Industrie: la France retourne à la mine

Dans un entretien au Parisien, le ministre du Redressement productif, Arnaud Montebourg, annonce la renaissance d'une Compagnie nationale des mines des France pour prospecter et exploiter le sous-sol français, dans l'Hexagone et Outre-mer, et aussi à l'étranger. C'est la première création d'une entreprise publique en France depuis 20 ans.

Est-ce un tournant pour l'industrie française ? Oui et non. Oui, car depuis quelques décennies le ton est plutôt au désengagement de l'Etat des secteurs de la production afin de laisser agir les entreprises privées jugées plus « performantes ». La dernière création d'une entreprise publique française, c'était en 1993 dans le secteur des biotechnologies.

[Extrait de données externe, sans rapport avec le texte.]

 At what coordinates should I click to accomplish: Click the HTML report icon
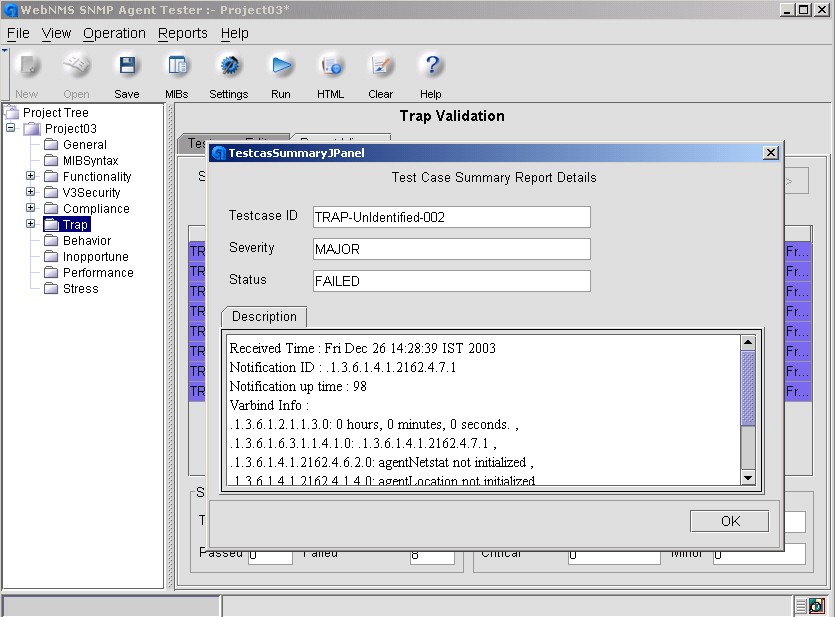[330, 67]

Mais Arnaud Montebourg parle de renaissance d'une Compagnie nationale des mines. Et là, il s'agit plus d'un retour à une tradition que d'un tournant. En 2007 les Charbonnages de France, un établissement public à caractère industriel et commercial, était liquidé après 60 ans d'existence. Dans les années 1970 les Charbonnages de France employaient 120 000 personnes, mais l'entreprise n'a pas résisté à la fermeture progressive des mines françaises. C'est donc avec cette tradition qu’Arnaud Montebourg veut renouer en créant une société nationale dotée d'un capital de 200 à 400 millions d'euros sur 5 ans.

Elle aura pour mission de prospecter et d'exploiter le sous-sol hexagonal mais aussi, et peut-être surtout, les richesses minières outre-mer, dont la Guyane qui dispose de réserves d'or considérables. Car pour le ministre du Redressement productif un Etat qui ne maîtrise pas son approvisionnement est soumis aux décisions des autres, tant pour les quantités qu'en matière de prix. Or, la France a besoin de lithium pour les batteries des voitures électriques et de germanium pour ses fibres optiques. On ne recherchera plus de charbon mais des métaux rares.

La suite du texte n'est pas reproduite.